ADR-0142accepted

Dynamic Inference Provider Scheduling

Context

ADR-0140 established a unified inference router with a static model catalog and policy-based routing. All inference now flows through buildInferenceRoute() with DEFAULT_TASK_TO_MODELS mapping tasks to ordered model lists. Langfuse traces every call. OTEL emits on every call.

This creates the foundation for dynamic routing — the router already selects models per-task with a fallback chain, but the selection is static (hardcoded priority order). With Langfuse capturing every call’s latency, cost, and success/failure, we have the signal to make routing decisions at runtime.

Decision

Extend the inference router with a dynamic scheduling layer that adjusts model selection based on real-time provider signals.

Stated problem:
Can you write out, word for word, the stretch of the inference scheduling ADR from "ADR-0140 established a" through "on every call."?

Data entries
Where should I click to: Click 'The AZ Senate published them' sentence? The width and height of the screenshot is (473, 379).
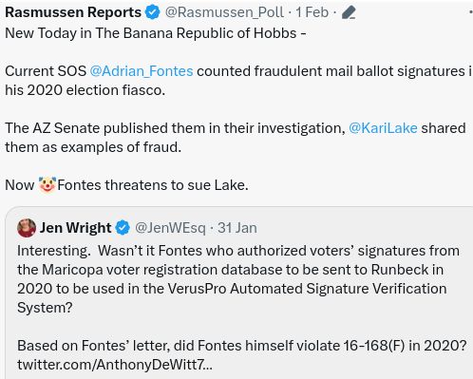click(236, 138)
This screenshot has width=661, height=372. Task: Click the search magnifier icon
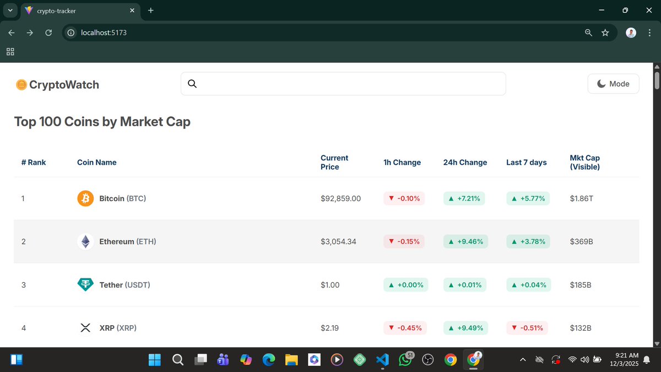pyautogui.click(x=192, y=83)
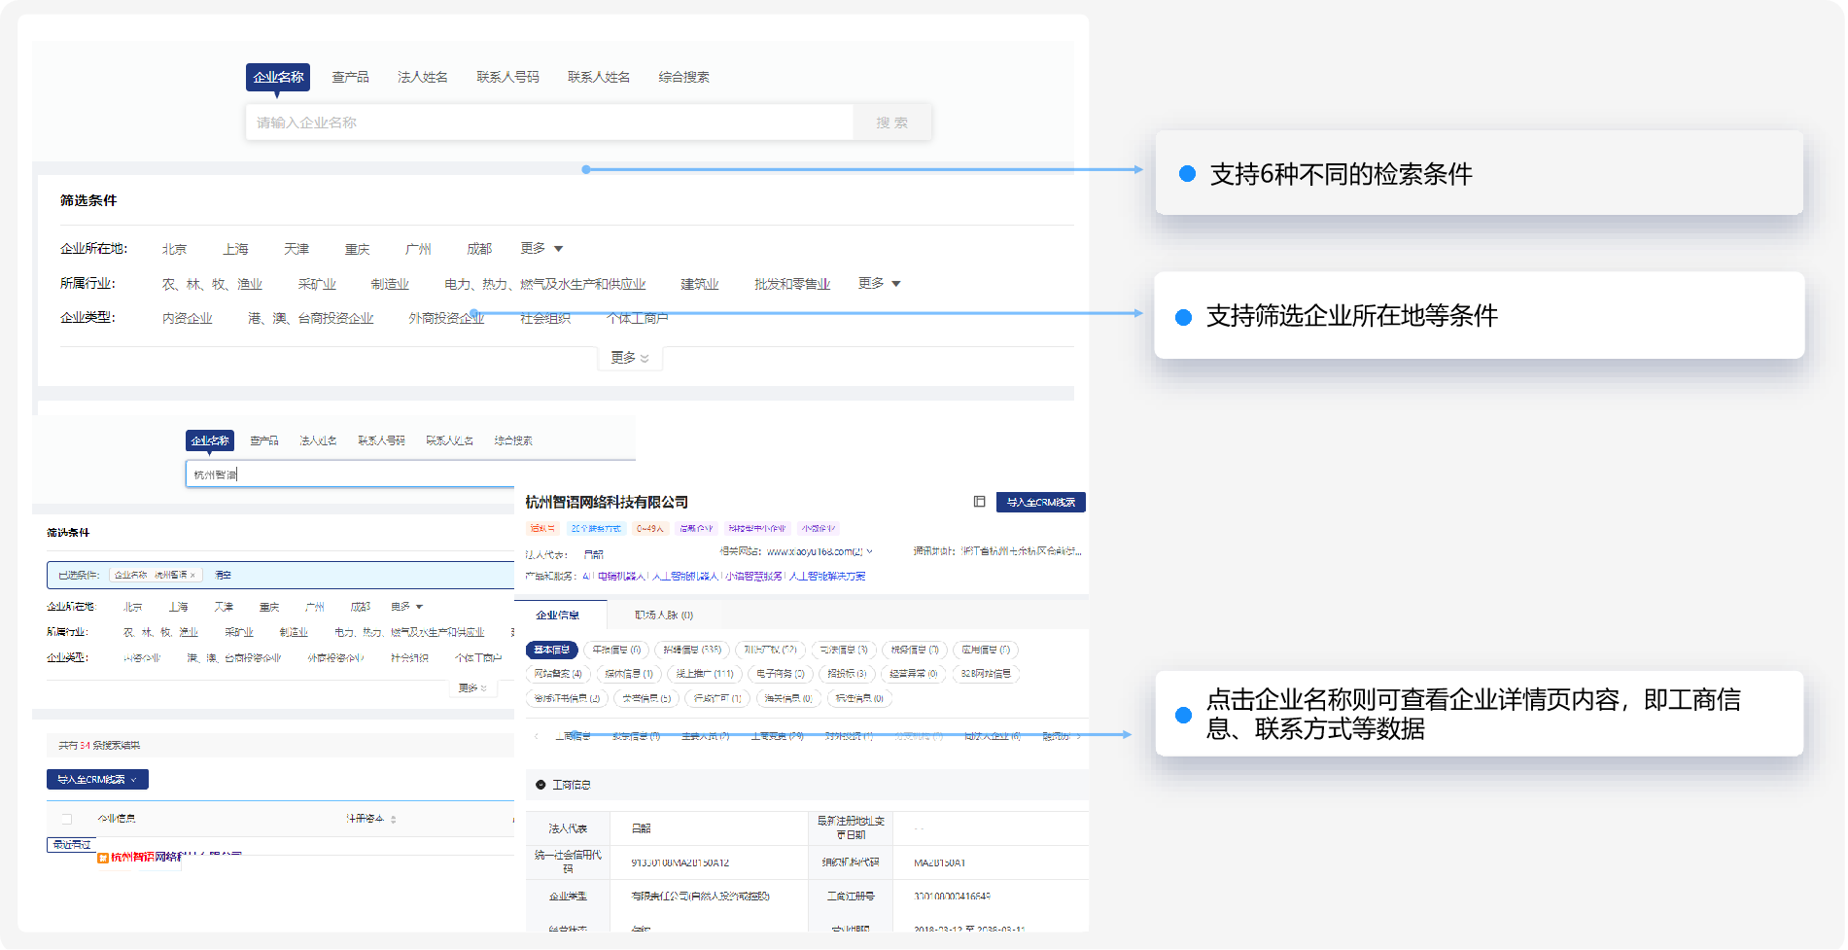Expand the 相关网站 dropdown chevron
The height and width of the screenshot is (950, 1848).
tap(870, 551)
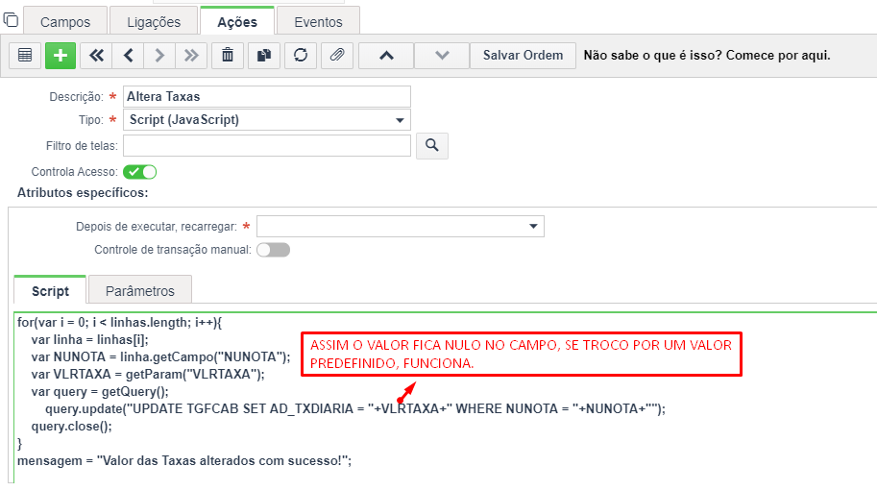Click into the Descrição text field
Image resolution: width=877 pixels, height=491 pixels.
(x=266, y=96)
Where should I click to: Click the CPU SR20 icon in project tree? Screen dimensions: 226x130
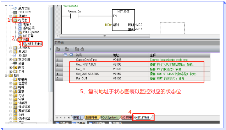coord(15,12)
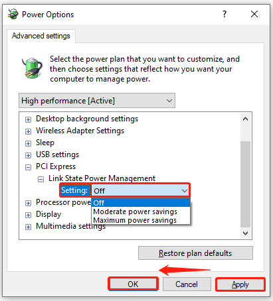
Task: Select the Advanced settings tab
Action: click(x=41, y=36)
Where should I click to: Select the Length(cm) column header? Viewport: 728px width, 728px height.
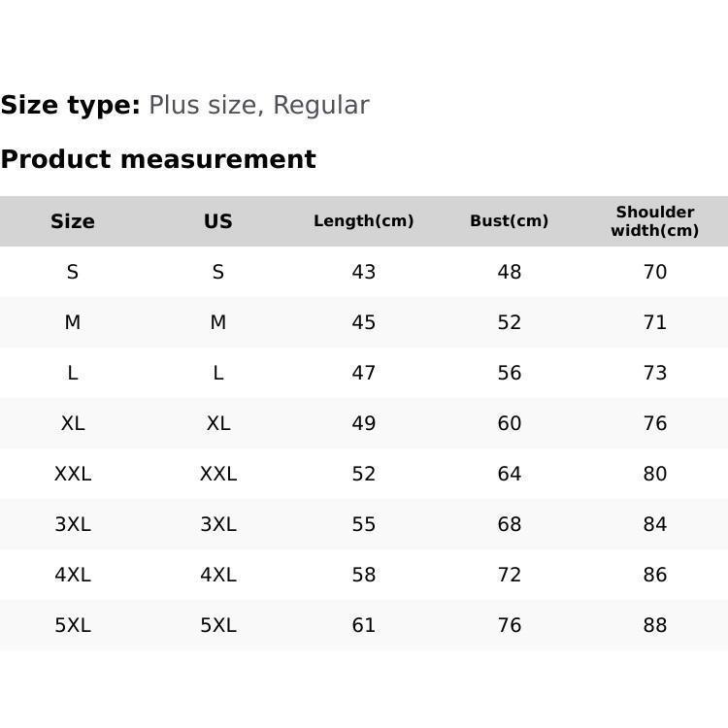tap(364, 221)
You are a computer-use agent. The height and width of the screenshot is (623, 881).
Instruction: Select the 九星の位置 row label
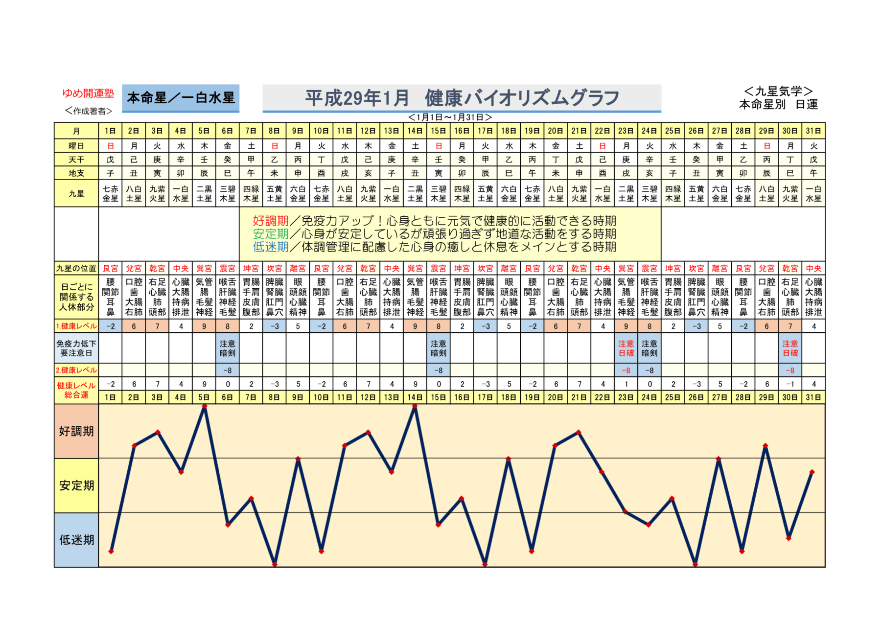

Solution for this task:
ADR-0140 established a unified inference router with a static model catalog and policy-based routing. All inference now flows through buildInferenceRoute() with DEFAULT_TASK_TO_MODELS mapping tasks to ordered model lists. Langfuse traces every call. OTEL emits on every call.